» **Prompt**:
Going line by line through the data below, how many lines contain the word "will"? Give only the number.

» **Available data**:
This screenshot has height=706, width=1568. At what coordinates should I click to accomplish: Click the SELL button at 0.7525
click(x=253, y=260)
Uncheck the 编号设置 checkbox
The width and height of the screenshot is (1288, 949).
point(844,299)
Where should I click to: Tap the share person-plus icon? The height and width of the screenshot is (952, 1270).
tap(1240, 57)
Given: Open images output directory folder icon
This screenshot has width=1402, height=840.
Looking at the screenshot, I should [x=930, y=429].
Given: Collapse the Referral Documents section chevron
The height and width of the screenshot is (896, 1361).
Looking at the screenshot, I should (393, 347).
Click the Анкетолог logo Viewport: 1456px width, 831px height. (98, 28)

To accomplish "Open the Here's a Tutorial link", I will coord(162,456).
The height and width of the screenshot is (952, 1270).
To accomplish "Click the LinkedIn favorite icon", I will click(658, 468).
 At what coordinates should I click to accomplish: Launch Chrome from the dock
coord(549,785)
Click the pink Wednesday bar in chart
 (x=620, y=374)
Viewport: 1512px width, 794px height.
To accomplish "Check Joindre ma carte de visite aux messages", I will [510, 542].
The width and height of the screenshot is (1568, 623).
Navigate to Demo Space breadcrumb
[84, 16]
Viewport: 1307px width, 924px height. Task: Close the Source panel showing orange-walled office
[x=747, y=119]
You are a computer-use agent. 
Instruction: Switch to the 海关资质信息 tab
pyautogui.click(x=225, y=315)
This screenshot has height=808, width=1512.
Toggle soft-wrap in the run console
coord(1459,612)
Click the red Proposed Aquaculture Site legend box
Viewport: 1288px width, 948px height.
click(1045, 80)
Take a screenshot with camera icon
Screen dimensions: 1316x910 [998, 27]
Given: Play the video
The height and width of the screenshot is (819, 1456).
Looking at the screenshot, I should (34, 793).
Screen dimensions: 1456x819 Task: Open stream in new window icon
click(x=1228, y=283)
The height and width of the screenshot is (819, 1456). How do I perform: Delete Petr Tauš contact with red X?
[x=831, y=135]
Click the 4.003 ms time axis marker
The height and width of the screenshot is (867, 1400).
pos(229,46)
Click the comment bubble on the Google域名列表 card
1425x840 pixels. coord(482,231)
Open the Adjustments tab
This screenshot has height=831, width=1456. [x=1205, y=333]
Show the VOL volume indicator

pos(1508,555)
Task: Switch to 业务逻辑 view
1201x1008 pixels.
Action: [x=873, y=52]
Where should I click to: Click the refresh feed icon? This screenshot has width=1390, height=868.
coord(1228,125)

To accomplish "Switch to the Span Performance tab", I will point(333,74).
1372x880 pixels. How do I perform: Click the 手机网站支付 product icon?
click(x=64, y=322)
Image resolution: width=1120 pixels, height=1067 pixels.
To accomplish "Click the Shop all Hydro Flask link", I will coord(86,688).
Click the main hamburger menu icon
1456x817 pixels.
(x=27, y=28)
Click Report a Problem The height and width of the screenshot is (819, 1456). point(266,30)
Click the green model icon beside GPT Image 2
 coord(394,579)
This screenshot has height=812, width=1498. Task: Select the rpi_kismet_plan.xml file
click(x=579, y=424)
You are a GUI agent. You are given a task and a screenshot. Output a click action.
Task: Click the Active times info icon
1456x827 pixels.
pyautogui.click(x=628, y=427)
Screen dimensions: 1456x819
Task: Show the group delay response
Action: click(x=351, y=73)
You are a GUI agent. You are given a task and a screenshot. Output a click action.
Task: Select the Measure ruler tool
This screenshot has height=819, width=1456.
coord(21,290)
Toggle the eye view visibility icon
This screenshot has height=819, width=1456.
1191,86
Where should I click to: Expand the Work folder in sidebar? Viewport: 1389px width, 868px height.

» **Exercise response**:
5